TEXT SEGMENT:
● ● ● ● ● ● ●

Addressing Citi is not as complex as people (mostly within the NY Fed and Treasury) argue it is.
Part of the problem is the visceral and gut reaction people have to the word “nationalization”. We must remember that word, like love, means different things to different people. The FDIC ‘nationalizes’ depository institutions every week – they seize them and either do open market sales of the viable
businesses to strategic buyers (sometimes with imputed bridge financing) or they wind down the institution. During this process the law requires a parent holding company to act as a source of strength to its depository.

We could do this with Citi. Yes, it is a larger scale than typical but it is achievable. As a friend said “let the FDIC be the FDIC”. Depending on the capital we need to provide up-front we should expressely wipe out or dilute – on a dollar for dollar basis – the equity, we can then provide 6-9 months of bridge financing which would finance operations while it was being sold off in pieces. We could then begin to auction off business units. As this process unfolds it will become clearer how large the losses will be after considering depositors and secured debt holders. As the process goes on the Company will become smaller and more manageable and investors up the capital structure will have more insight into the value of their preferred or debt investments. Depositors are insured, as are certain debt holders, the government would be wise to say this every time they walk out in public.

● ● ● ● ● ● ●

ENTRIES:
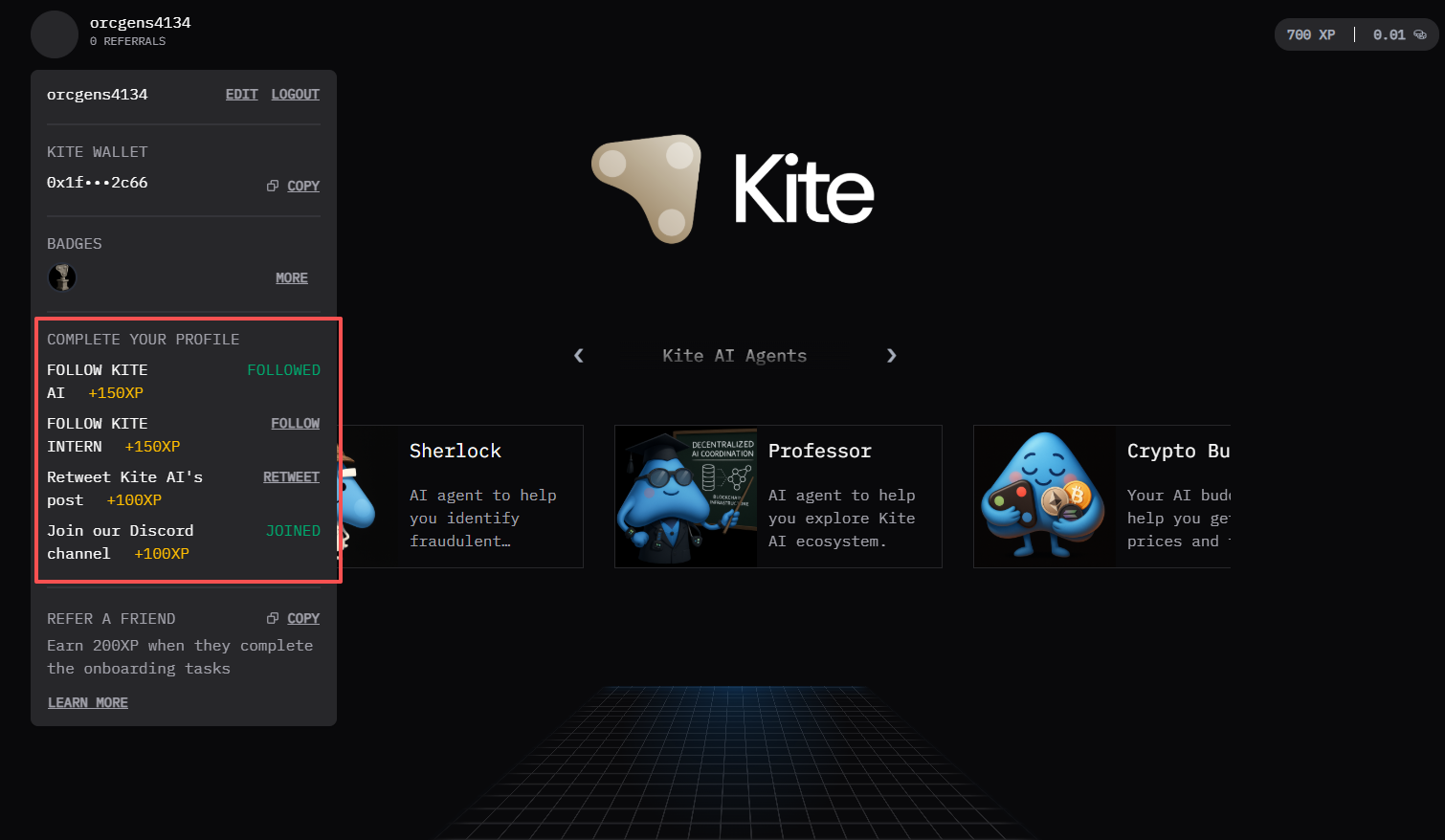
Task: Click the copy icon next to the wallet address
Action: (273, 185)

● ● ● ● ● ● ●

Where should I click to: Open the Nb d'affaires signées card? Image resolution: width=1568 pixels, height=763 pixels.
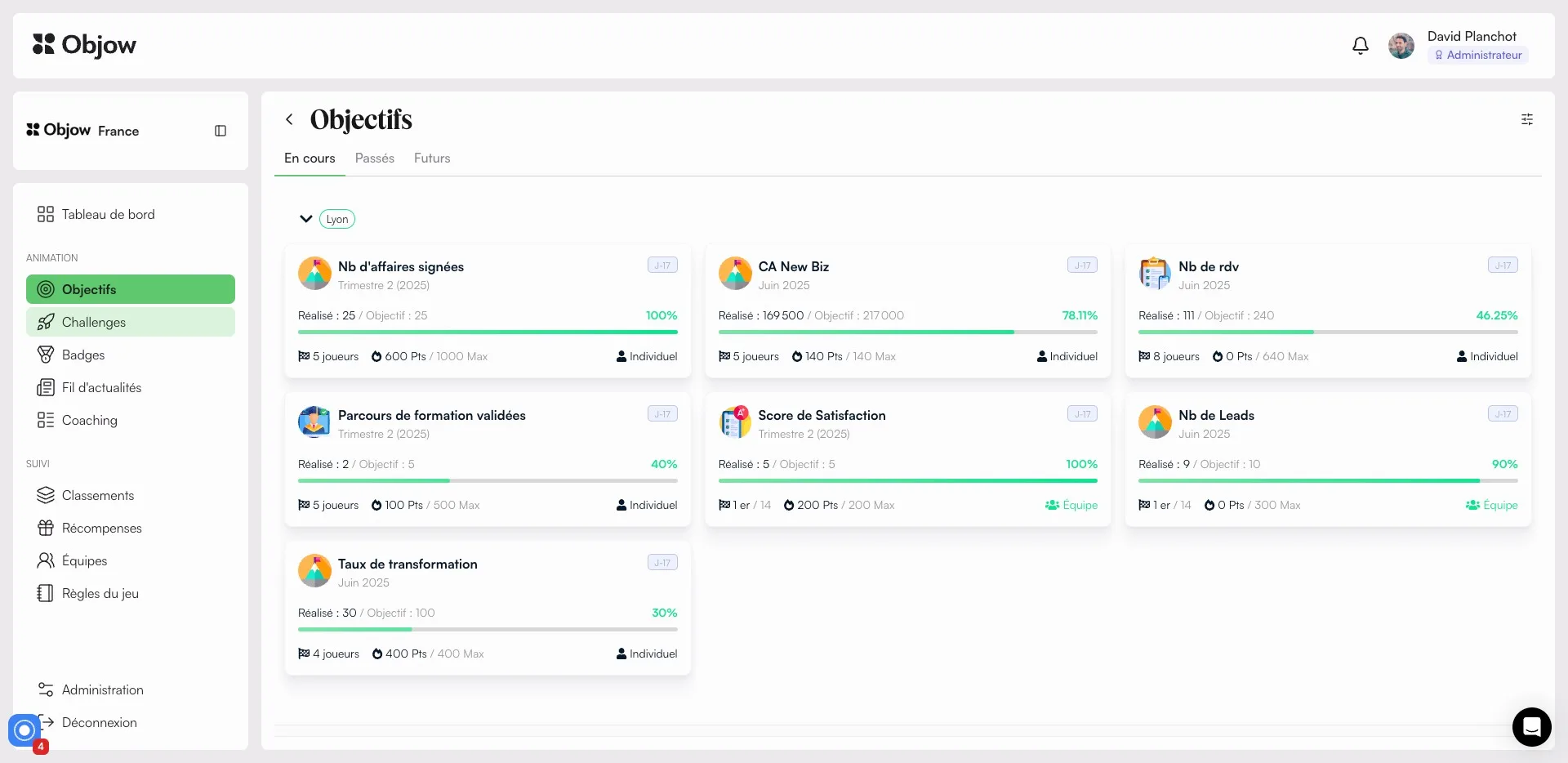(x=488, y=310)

● ● ● ● ● ● ●

SET TASK 1:
According to the text about Citi, how many months of bridge financing should be provided to finance operations?
SET TASK 2:
Output part of the text about Citi exactly: begin at the words "Part of the" and stop after "to its depository.".

COMPLETE RESPONSE 1:
6-9 months

COMPLETE RESPONSE 2:
Part of the problem is the visceral and gut reaction people have to the word “nationalization”. We must remember that word, like love, means different things to different people. The FDIC ‘nationalizes’ depository institutions every week – they seize them and either do open market sales of the viable
businesses to strategic buyers (sometimes with imputed bridge financing) or they wind down the institution. During this process the law requires a parent holding company to act as a source of strength to its depository.